Ritratto di Leonida55

Leonida55

Gio, 25/06/2020 - 14:47

@DRAGONI - la penso anch'io così.

Mr Blonde

Gio, 25/06/2020 - 14:50

cosa "succederebbe", "diminuirebbero", usate il condizionale per favore

trasparente

Gio, 25/06/2020 - 15:58

Sono sempre ipotesi, potrebbe anche scoppiare una terza guerra mondiale visto che le armi atomiche proliferano ovunque.

Ritratto di El Presidente

El Presidente

Gio, 25/06/2020 - 16:50

E' un comportamento tipico di altri coronavirus (MERS, SARS) quello di dare una copertura immunitaria limitata nel tempo. Niente di nuovo sotto il sole. Questo virus va visto per quello che è, senza allarmismi ma anche senza superficialità. E' un virus molto contagioso ma poco letale ma proprio per la sua elevata contagiosità non può essere lasciato libero senza controllo. Ci dovremo convivere perché se non si ottiene una immunità naturale ammalandosi dubito faccia molto di meglio un vaccino di sintesi.
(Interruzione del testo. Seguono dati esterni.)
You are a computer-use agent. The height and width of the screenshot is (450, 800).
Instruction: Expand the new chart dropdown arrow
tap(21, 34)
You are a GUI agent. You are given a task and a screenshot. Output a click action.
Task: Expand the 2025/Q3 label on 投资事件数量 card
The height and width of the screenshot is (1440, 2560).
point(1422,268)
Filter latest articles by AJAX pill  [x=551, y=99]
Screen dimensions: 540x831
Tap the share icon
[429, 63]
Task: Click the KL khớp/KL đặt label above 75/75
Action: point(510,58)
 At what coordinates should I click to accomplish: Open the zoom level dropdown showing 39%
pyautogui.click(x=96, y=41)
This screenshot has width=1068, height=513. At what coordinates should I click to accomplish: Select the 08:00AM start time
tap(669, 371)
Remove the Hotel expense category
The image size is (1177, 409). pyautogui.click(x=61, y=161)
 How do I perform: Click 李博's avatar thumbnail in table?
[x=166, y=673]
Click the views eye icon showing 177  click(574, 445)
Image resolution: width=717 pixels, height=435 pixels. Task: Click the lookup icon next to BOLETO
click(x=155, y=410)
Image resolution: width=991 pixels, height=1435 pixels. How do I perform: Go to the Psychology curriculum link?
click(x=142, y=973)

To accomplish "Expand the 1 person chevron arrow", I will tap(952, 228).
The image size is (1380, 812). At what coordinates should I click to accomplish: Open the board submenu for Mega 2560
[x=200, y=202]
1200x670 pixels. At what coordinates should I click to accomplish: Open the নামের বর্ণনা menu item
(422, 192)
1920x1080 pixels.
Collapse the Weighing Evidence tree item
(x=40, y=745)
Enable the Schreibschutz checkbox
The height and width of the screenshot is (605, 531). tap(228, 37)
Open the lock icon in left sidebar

Temo che mascherine e distanziamento sociale ci accompagneranno ancora per un bel po'. L'unica opzione per tornare ad una vita normale è quella di potenziare il sistema di rilevazione attraverso i tamponi e il tracciamento dei contatti con infetti.

DRAGONI

Gio, 25/06/2020 - 18:18

@trasparente:UN'ARMA BATTERIOLOGICA COSTA MOLTO DI MENO E QUASI IMPOSSIBILE PORTARE SUL BANCO DEGLI IMPUTATI CHI LA IMPIEGA. HA POI UN NOTEVOLE VANTAGGIO NON DISTRUGGE I MEZZI DU PRODUZIONE CHE POSSONO POI ESSERE ACQUISTATI A PREZZO DI SALDO DAI CONTAGIATI SUPERSTITI E RIDOTTI IN MISERIA DOPO I LOCKDOWN VARI.ERGO NIENTE TERZA GUERRA MONDIALE "CLASSICA" CON BOMBE VARIE ATOMICHE E NON .

elpaso21

Gio, 25/06/2020 - 18:38

"Uno studio spegne le speranze": le speranze della Destra Sfigata.

polonio210

Gio, 25/06/2020 - 19:04

Domani sicuramente uscirà un nuovo studio,questa volta di famosissimi scienziati del Polo Nord,che ci informerà che coloro che sono stati contagiati hanno degli anticorpi che impediscono al virus di replicarsi.Però,il giorno dopo,una ricerca scientifica effettuata dalla prestigiosa università della capitale della Beciuania,affermerà che tra qualche mese la specie umana sarà annientata totalmente dal virus.Qualche giorno dopo una equipe di ricercatori,della repubblica del Vaccaputanga del Sud,informerà il mondo di avere scoperto un vaccino ricavato da una antica formula presente in un papiro risalente alla seconda dinastia egizia.Siamo stufi di notizie contraddittorie e farlocche.BASTA:IL VIRUS STA MORENDO.TORNIAMO A VIVERE E SIA QUEL CHE SIA.

trasparente

Ven, 26/06/2020 - 19:14

DRAGONI ai svitati tipo Kim Jong-un o terroristi vari non gli interessa delle conseguenze.